§ **Work required**: Could you transcribe the records below exactly, leaving out every picture?
== Segment start ==
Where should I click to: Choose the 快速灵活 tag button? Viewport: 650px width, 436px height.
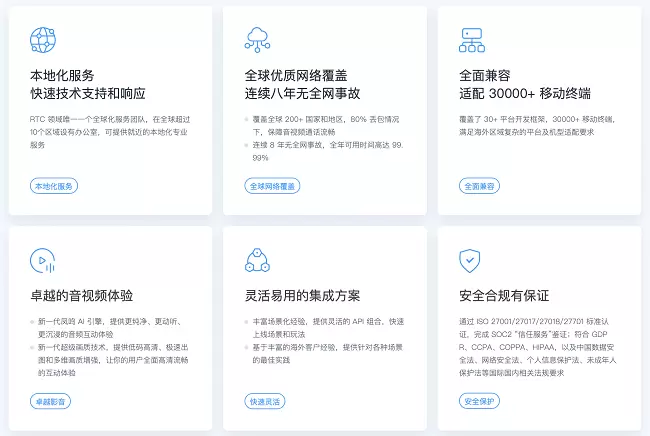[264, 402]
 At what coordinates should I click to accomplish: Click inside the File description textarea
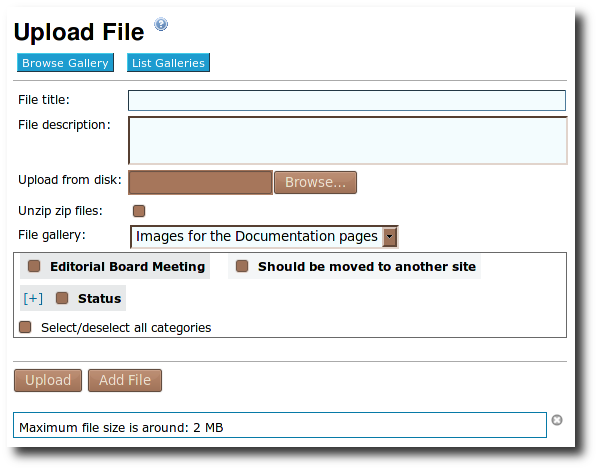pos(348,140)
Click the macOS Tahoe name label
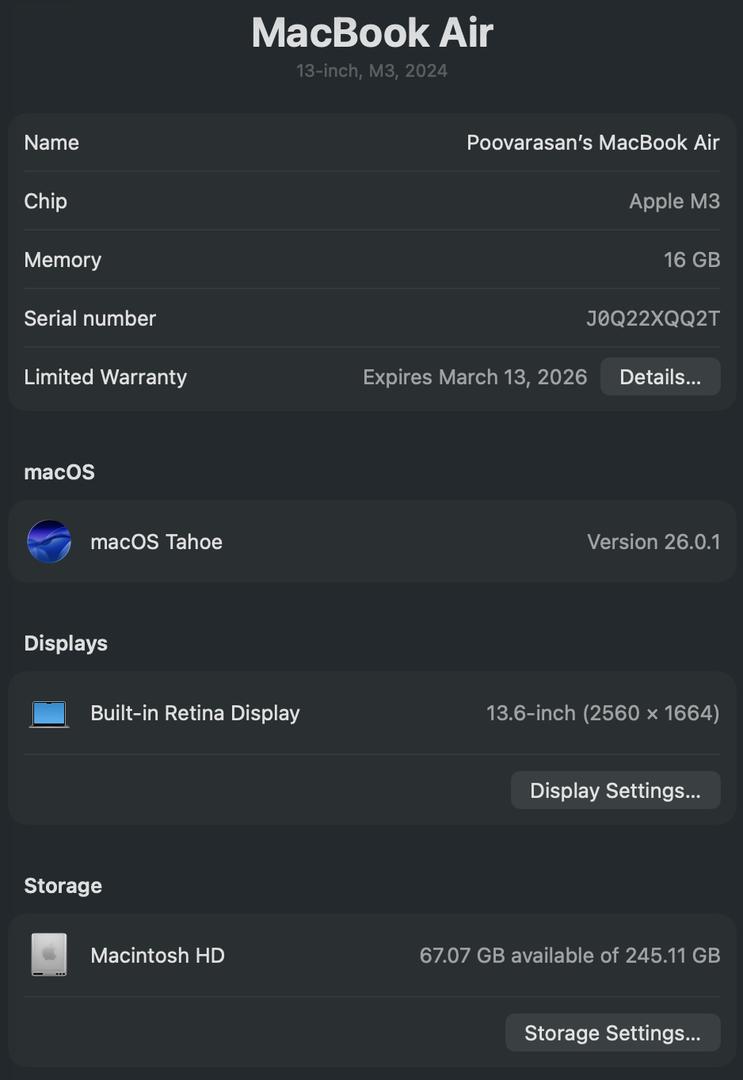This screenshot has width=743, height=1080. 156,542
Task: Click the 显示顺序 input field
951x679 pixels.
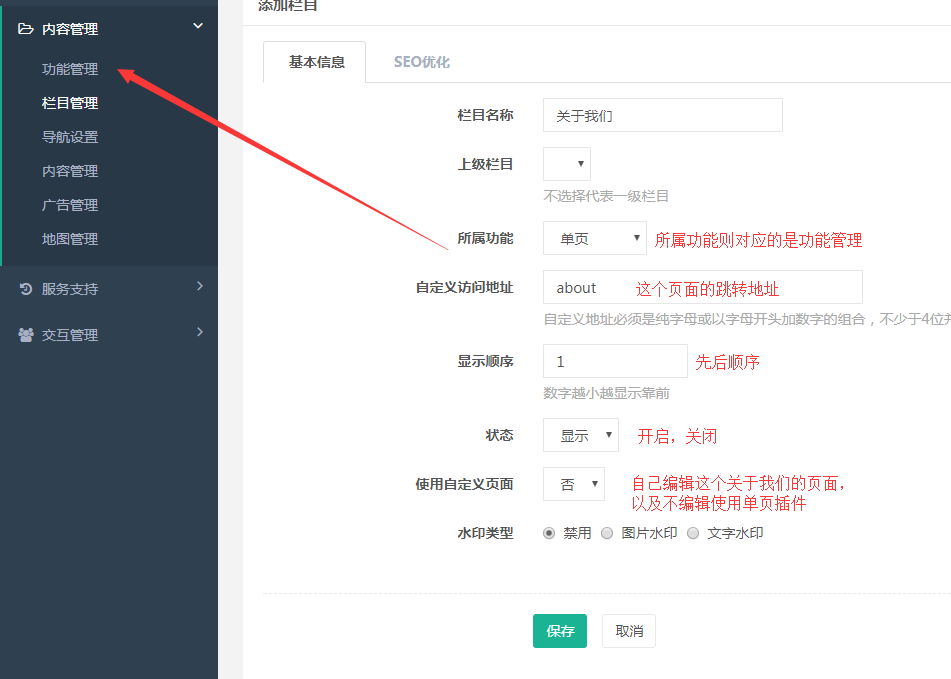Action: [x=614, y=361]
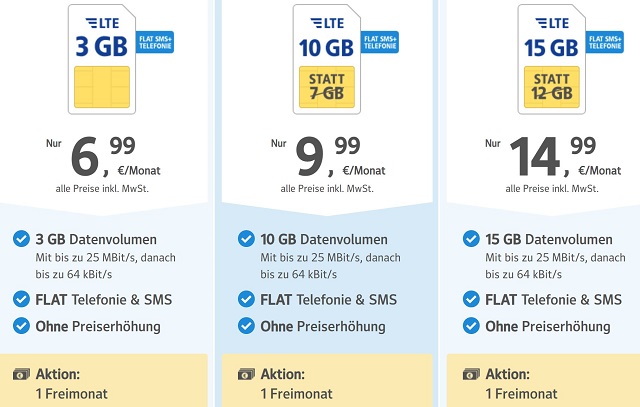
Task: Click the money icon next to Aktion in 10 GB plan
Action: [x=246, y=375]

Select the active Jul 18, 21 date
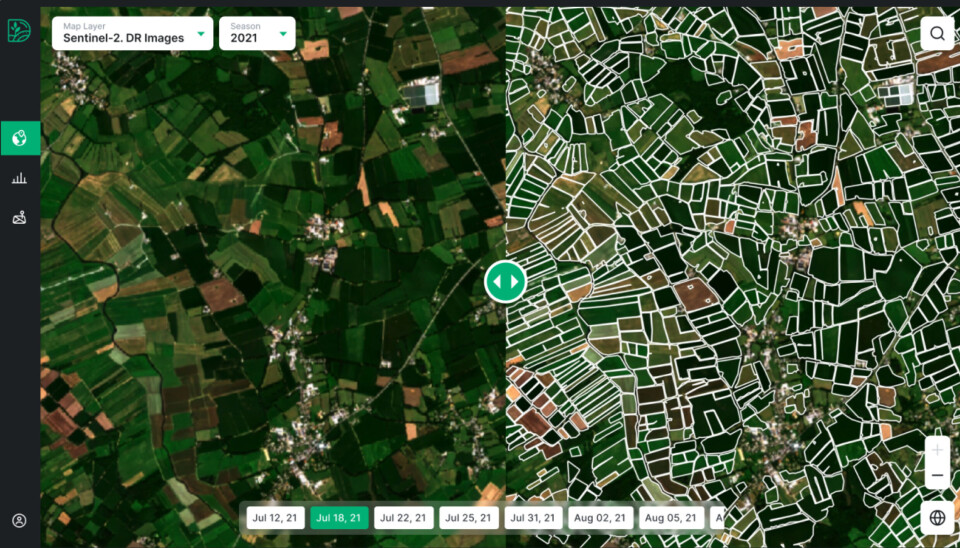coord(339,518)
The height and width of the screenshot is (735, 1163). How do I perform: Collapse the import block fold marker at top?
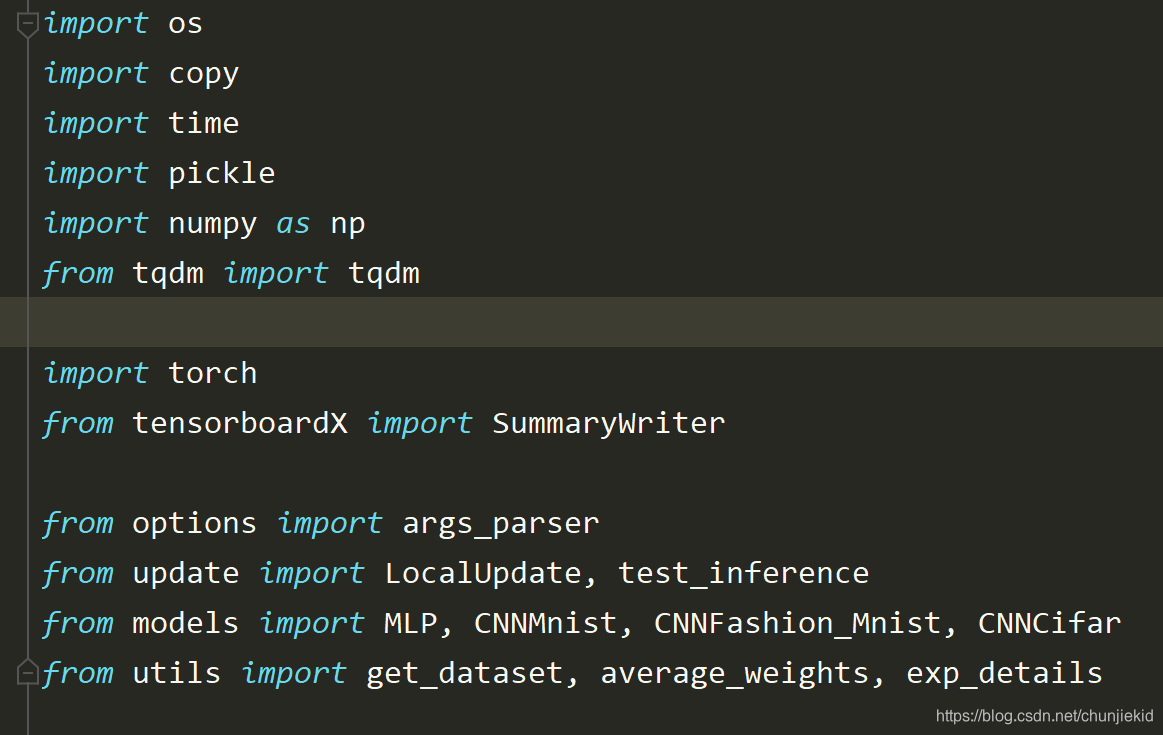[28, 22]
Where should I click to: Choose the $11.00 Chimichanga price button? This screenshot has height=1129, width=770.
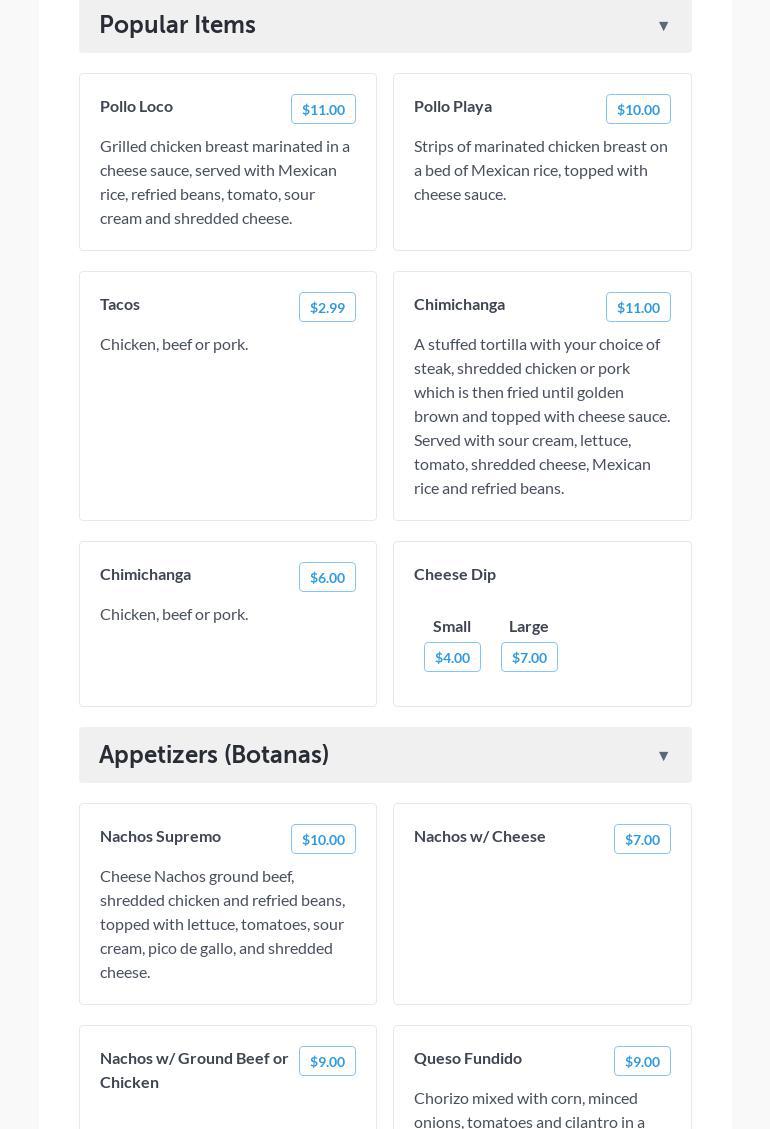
== Segment end ==
§ **Exercise result**:
Where should I click to: Choose the 快速灵活 tag button? Viewport: 650px width, 436px height.
[264, 402]
 At what coordinates should I click to accomplish: Click inside the File description textarea
pos(348,140)
Click the macOS Tahoe name label
This screenshot has width=743, height=1080. 156,542
Task: Click the 显示顺序 input field
951x679 pixels.
Action: [x=614, y=361]
Task: Click the money icon next to Aktion in 10 GB plan
Action: [x=246, y=375]

Select the active Jul 18, 21 date
coord(339,518)
The height and width of the screenshot is (735, 1163). How do I perform: Collapse the import block fold marker at top?
[28, 22]
Where should I click to: Choose the $11.00 Chimichanga price button? This screenshot has height=1129, width=770.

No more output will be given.